Welcome to Big Data Integration

Organizer: Daniele Dell'Aglio, Katja Hose

Lecturers: Giovanni Simonini, University of Modena and Reggio Emilia (Italy)

ECTS: 2

Date/Time: 6-7 May 2024

Deadline: 15 April 2024

Max no. Of participants: 20

Description: The course aims at illustrating recent advancements in the field of big data integration from both the practical and methodological perspective. In particular, the focus will be on tools and techniques for large and heterogenous datasets, such as data lakes and open data. The main tackled topics will be: (i) Data discovery; (ii) Entity Resolution, i.e., the task of identifying and integrating records that refer to the same real-world entity in different datasets when an explicit identifier is not provided; (iii) data preparation, i.e., the set of preprocessing operations performed to transform the data at the structural and syntactical level.

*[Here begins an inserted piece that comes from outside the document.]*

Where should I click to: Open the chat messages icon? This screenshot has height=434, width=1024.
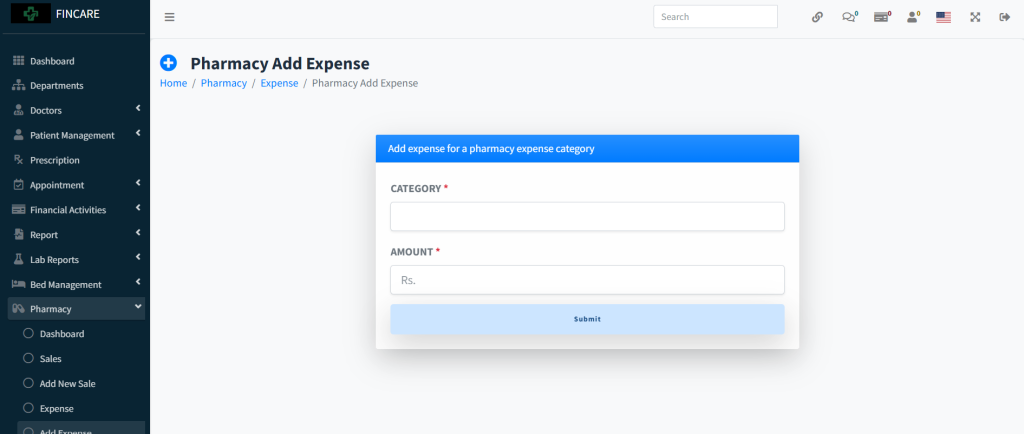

Prerequisites:  Familiarity with a programming language.

Learning objectives: Students will learn core techniques and technologies for the tasks of (i) Data discovery; (ii) Entity Resolution; (iii) data preparation.

Important information concerning PhD courses: We have over some time experienced problems with no-show for both project and general courses. It has now reached a point where we are forced to take action. Therefore, the Doctoral School has decided to introduce a no-show fee of DKK 3000 for each course where the student does not show up. Cancellations are accepted no later than 2 weeks before start of the course. Registered illness is of course an acceptable reason for not showing up on those days. Furthermore, all courses open for registration approximately four months before start. This can hopefully also provide new students a chance to register for courses during the year. We look forward to your registrations.